### What is expected:
Give the records below as a Markdown table with the columns Row and Line, one line per row and blank lines left out. Cover only the lines from the one with "Click the 记住我 label text" through the end of the records, and leave the pictures out.

--- Start ---

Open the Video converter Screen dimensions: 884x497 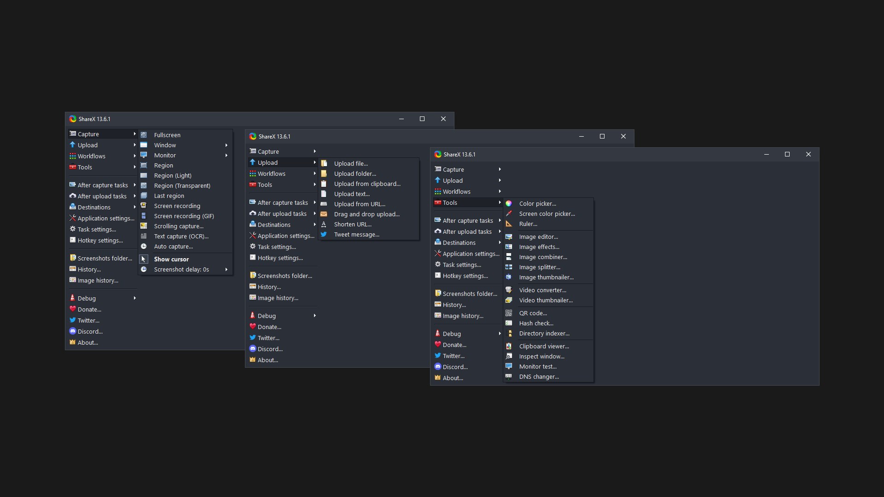click(541, 290)
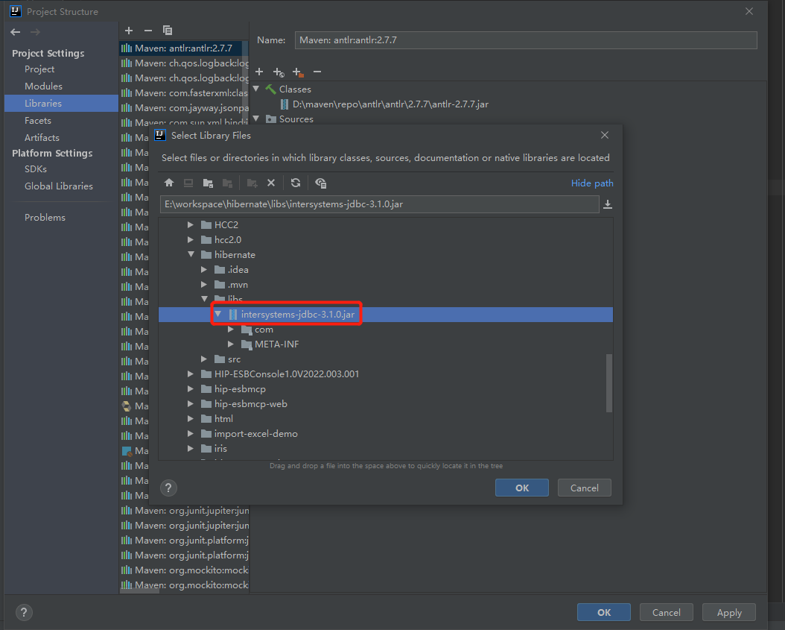Open the path history download-arrow icon
This screenshot has width=785, height=630.
608,204
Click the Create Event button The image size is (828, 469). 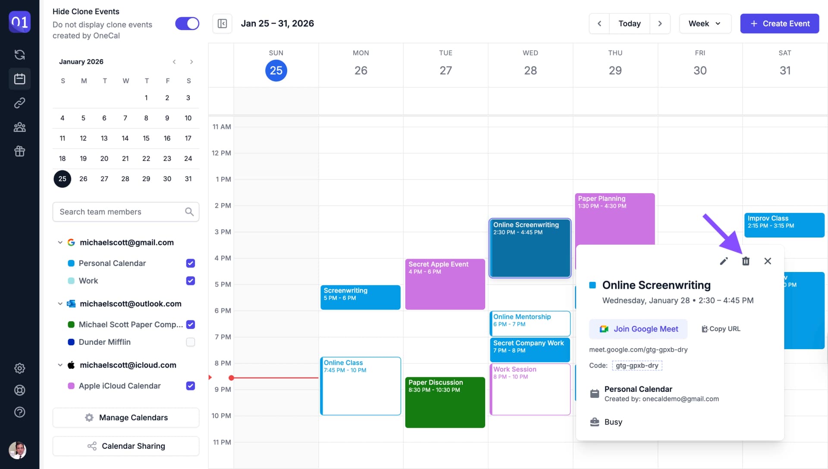(779, 24)
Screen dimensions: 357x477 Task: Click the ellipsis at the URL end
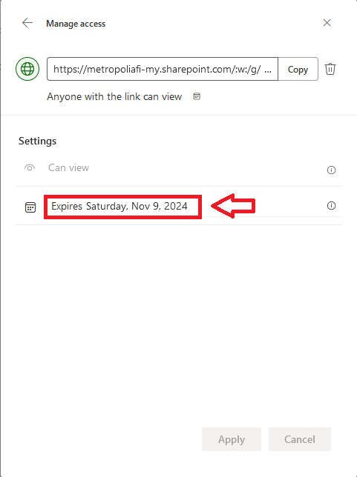pos(267,70)
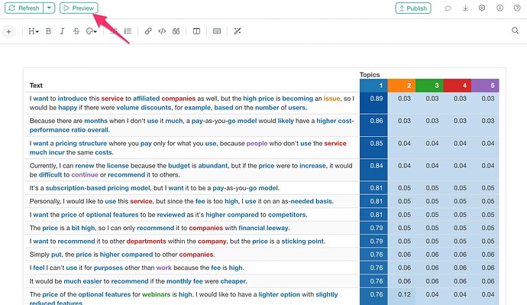The height and width of the screenshot is (305, 527).
Task: Click the magic wand icon
Action: [x=238, y=31]
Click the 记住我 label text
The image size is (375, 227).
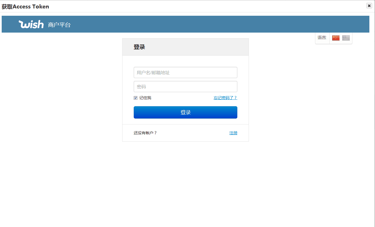(145, 98)
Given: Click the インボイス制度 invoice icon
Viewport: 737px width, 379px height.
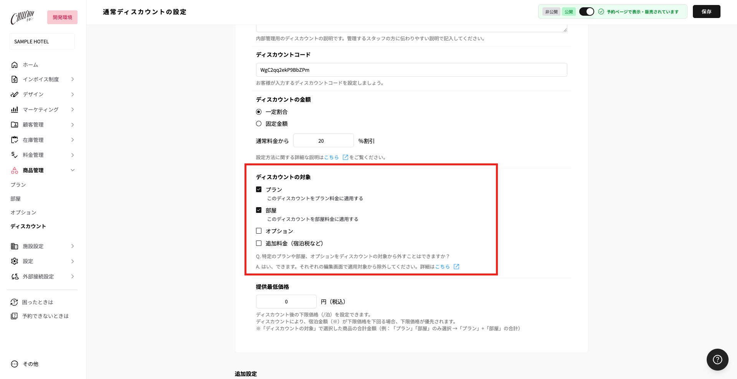Looking at the screenshot, I should click(15, 79).
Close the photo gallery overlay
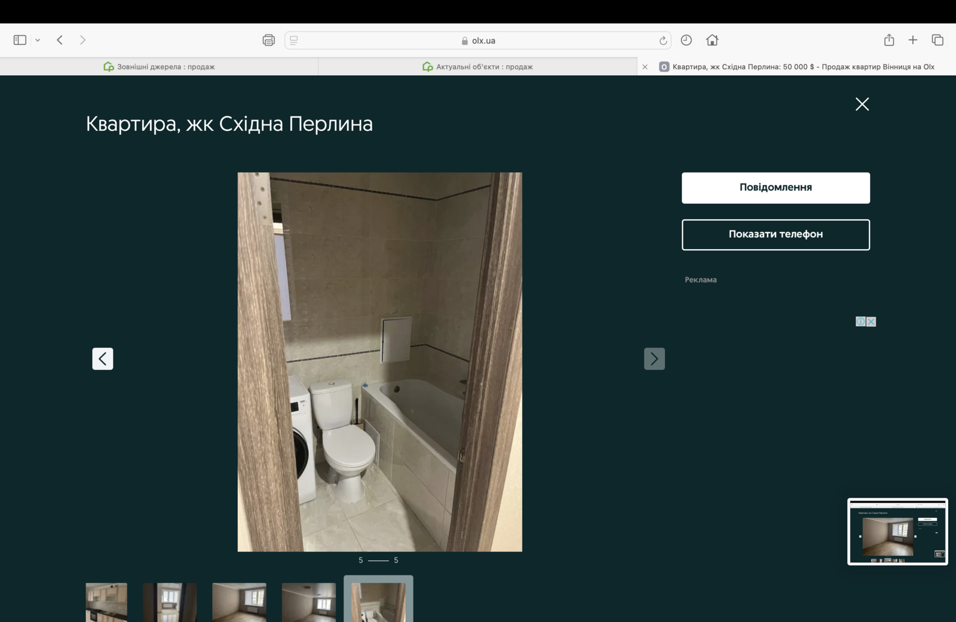956x622 pixels. pyautogui.click(x=862, y=104)
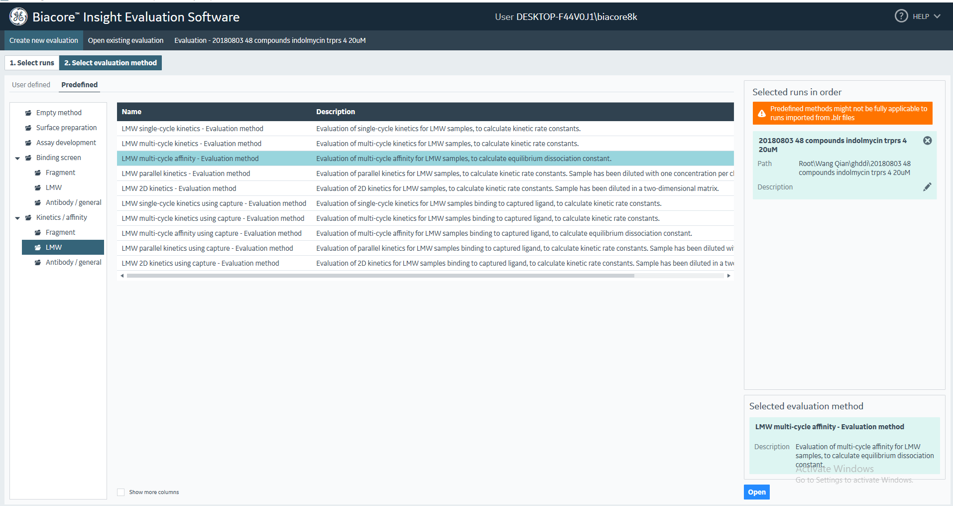Click the horizontal scrollbar right arrow
Screen dimensions: 953x506
[x=728, y=276]
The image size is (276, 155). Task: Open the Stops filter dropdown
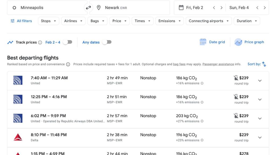pyautogui.click(x=48, y=21)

--- End ---

### Result of this exercise:
| Row | Line |
|---|---|
| 1 | Click the 记住我 label text |
| 2 | The image size is (375, 227). |
| 3 | (145, 98) |
| 4 | Given: Click the インボイス制度 invoice icon |
| 5 | Viewport: 737px width, 379px height. |
| 6 | Looking at the screenshot, I should click(15, 79). |
| 7 | Close the photo gallery overlay |
| 8 | 956x622 pixels. pyautogui.click(x=862, y=104) |
| 9 | Click the horizontal scrollbar right arrow |
| 10 | Screen dimensions: 953x506 |
| 11 | [x=728, y=276] |
| 12 | The image size is (276, 155). Task: Open the Stops filter dropdown |
| 13 | pyautogui.click(x=48, y=21) |